The first, in MedChemComm by György Keserű and colleagues at the Hungarian Academy of Sciences, is actually a companion to a paper we covered at the end of last year. The researchers were interested in electrophilic heterocycles, and assembled a library of 84, of which 57 were commercial and the rest were synthesized. In their previous paper, the researchers focused on reactivity against proteins. This paper is focused more on aqueous stability and intrinsic reactivity with glutathione, a biologically important thiol. The paper includes handy figures and tables summarizing reactivity rate constants and half-lives (at pH 7.4). These should be useful for selecting warheads that are sufficiently reactive as to be able to label proteins, but not so reactive as to label many proteins nonselectively.
The researchers also did computational studies to try to understand different trends in reactivity. And if you’re interested in testing the compounds yourself, they note that the “library is available for screening against relevant targets upon request from the authors.”
The second paper, by Philippe Roche, Xavier Morelli, and collaborators at Aix-Marseille University, was published in J. Chem. Inf. Model. Last year we highlighted their diversity-oriented target-focused synthesis (DOTS) approach, which combines virtual screening with automated synthesis to rapidly generate new compounds for testing. They have now expanded this approach (called CovaDOTS) to focus on covalent modifiers.

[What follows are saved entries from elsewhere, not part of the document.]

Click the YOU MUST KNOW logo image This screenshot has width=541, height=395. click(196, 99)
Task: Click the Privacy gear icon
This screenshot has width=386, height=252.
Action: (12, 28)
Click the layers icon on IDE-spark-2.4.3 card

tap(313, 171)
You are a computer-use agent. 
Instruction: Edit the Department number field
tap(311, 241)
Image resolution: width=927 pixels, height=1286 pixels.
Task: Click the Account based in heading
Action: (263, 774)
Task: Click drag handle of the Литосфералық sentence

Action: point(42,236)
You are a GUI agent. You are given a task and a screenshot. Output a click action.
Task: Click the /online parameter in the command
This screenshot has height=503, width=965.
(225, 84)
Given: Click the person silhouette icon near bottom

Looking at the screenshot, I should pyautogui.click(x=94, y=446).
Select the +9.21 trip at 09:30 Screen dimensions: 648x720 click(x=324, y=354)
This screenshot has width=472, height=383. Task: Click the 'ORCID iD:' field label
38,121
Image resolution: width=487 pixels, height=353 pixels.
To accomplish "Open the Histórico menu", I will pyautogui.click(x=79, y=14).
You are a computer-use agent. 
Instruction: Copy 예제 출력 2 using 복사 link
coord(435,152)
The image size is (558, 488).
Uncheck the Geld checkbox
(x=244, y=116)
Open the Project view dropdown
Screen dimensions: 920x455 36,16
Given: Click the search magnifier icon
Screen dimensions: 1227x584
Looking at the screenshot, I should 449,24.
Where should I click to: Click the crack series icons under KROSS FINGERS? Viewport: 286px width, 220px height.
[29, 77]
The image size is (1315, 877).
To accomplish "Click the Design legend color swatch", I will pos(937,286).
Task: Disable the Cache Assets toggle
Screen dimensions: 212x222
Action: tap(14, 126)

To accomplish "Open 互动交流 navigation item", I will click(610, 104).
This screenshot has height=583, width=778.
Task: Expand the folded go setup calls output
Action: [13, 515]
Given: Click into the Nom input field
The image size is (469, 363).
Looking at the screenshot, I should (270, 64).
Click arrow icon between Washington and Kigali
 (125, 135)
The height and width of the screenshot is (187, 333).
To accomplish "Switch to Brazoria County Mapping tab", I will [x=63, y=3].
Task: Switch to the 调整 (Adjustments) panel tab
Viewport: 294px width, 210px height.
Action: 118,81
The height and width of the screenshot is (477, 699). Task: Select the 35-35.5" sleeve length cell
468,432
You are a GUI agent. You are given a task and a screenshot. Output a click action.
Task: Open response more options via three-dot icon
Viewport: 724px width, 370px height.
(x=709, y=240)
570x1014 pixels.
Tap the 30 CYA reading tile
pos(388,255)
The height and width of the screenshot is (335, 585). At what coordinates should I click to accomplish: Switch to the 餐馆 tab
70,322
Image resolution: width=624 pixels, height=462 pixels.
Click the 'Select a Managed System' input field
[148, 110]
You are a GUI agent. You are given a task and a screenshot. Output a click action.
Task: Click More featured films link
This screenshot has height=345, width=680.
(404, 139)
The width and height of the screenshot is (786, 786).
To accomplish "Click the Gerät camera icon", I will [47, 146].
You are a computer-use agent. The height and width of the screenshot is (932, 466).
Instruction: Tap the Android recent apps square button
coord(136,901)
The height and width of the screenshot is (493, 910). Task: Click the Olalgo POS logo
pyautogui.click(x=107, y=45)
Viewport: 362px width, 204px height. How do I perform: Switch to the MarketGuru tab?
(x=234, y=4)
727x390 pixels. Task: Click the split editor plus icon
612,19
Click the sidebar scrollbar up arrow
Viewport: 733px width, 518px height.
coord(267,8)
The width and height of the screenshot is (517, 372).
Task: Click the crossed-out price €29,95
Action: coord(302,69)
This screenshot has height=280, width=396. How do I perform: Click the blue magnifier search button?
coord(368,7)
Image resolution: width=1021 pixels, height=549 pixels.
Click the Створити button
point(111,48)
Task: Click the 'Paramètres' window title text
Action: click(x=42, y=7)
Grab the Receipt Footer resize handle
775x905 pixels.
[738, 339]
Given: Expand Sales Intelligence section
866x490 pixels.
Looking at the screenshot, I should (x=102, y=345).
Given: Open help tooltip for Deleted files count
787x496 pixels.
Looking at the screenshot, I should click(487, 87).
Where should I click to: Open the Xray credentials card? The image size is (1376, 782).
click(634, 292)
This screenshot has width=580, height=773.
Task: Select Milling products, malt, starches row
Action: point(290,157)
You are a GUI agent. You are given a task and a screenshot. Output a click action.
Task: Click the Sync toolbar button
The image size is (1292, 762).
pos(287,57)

Conceptually, CovaDOTS is akin to fragment linking, in which one of the “fragments” is the nucleophilic residue in the target protein. The process starts with a known noncovalent ligand which is computationally grown by attaching it to commercially available building blocks that contain reactive warheads. These new molecules are then linked with the side chain of an amino acid (cysteine and serine in the paper), and the assemblies are docked against the protein to find molecules that fit well. Ultimately, the best would be resynthesized and tested.
The researchers applied CovaDOTS to three proteins for which covalent and non-covalent ligands had been previously characterized crystallographically. In the case of two kinases, EGFR and ERK2, the program performed well, with the “correct” (i.e., published) ligand observed in the top 14% and 4.4% of hits. For the serine peptidase PREP, the published ligand was the top hit of 303 molecules scored. In all three cases, the predicted binding mode also closely resembled the experimentally determined structure.
One limitation of CovaDOTS is that, as currently implemented, it considers only commercially available building blocks that also “possess both a warhead and an activated function compatible with the selected chemical reaction(s).” It would be interesting to combine the approach with the “make-on-demand” molecules we discussed a few months ago. And of course, it will be interesting to see real-world examples of how the program performs, in addition to these retrospective case studies.
This ends the June 2019 covalent fragment trilogy, but I think it’s fair to say that covalent fragments have a bright future. Look forward to many sequels!